I remember earlier volumes of this noble effort from high school and college (no decades revealed) having been assigned to read many, but I had long assumed that the quality publishing effort had gone the way of all things of quality...however, not so, as the above brief history recounts. And one of the lovely surprises of this Christmas from thoughtful a family member, was the Everyman's Library volume, Stories of the Sea.
Rarely has a book provided me with as much reading pleasure as has this one. The collection of 18 short stories from some of the greatest authors who have ever paid literary homage to the world's oceans and man's business upon them includes the greatest of the greats; Joseph Conrad's marvelous Youth, ("You fellows know there are those voyages that seem ordered for the illustration of life, that might stand for a symbol of existence."); Stephen Crane's Open Boat, ("By the very last star of truth, it is easier to steal eggs from under a hen than it was to change seats in a dinghy."); as well as Hemingway, Melville, and Jack London.
As I began to read these classic stories, with which I thought I was thoroughly familiar, I expected a sleepy nostalgic appreciation. I had read some of them many times, for academic courses as well as for pleasure. However, the contrary was true and I learned a humble lesson: no matter how many times you read the best of the best, you will be bowled over anew.
The masters are just that, masters of word choices for setting, atmosphere, description, action and concision, in general. In fact, I think I enjoyed this reading experience even more than others I remember, especially for these three classics and I have resolved to re-read them more frequently.
Aside from the big names known for their saltiness, there are also some delightful surprises among the choices for this anthology. Ray Bradbury's story, The Fog Horn, an examination of the effect of isolation on imagination will chill you. Doris Lessing's Through the Tunnel will ruefully remind you of your dare devil youth (but only if you're past it). Kurt Vonnegut's The Cruise of the Jolly Roger offers another example of Mr. V's spooky and ambivalent affair with Cape Cod.
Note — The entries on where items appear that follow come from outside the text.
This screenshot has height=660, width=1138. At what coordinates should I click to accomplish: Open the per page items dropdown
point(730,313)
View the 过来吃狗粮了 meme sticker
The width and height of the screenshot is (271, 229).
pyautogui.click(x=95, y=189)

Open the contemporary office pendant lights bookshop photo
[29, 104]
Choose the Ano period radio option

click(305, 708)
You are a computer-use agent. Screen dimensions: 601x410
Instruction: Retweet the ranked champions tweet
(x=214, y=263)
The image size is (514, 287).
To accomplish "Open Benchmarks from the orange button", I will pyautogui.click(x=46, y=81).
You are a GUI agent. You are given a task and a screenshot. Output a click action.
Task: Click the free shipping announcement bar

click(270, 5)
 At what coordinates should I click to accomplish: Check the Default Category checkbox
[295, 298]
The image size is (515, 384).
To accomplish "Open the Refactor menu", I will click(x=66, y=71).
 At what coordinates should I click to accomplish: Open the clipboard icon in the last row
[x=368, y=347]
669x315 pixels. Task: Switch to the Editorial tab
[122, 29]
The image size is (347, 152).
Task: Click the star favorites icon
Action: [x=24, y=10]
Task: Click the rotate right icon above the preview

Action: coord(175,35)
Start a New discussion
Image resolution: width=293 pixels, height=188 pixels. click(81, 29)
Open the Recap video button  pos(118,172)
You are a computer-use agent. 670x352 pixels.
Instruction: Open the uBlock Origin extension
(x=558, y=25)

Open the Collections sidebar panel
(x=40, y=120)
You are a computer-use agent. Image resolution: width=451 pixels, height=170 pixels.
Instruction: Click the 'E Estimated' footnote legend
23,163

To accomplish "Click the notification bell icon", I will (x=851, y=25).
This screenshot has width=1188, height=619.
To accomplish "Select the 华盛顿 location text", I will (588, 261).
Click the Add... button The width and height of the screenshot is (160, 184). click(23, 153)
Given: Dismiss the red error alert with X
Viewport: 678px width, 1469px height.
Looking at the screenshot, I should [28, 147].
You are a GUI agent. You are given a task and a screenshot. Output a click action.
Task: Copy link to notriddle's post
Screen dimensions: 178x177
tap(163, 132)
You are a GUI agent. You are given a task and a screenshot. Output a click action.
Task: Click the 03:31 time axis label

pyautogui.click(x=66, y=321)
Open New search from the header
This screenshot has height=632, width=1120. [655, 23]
Perhaps the most elegant surprise was Mark Helprin's Sail Shining in White. About a (figuratively) washed up retiree on the west coast of Florida, living on his boat... "who smells the air and thinks to himself that the hardly moving air, like the retirees, like him, was going nowhere and would never go anywhere again, having finally come to the last stop and hit the stunning wall where nothings happens." And then the story begins.
Beautifully produced, this modern version of Everyman's Pocket Classic is printed on acid free cream-wove paper with a full-sewn, full cloth binding and possesses a charmingly anachronistic bound in silk ribbon book mark. It is a pleasure to look at and hold as well as to read.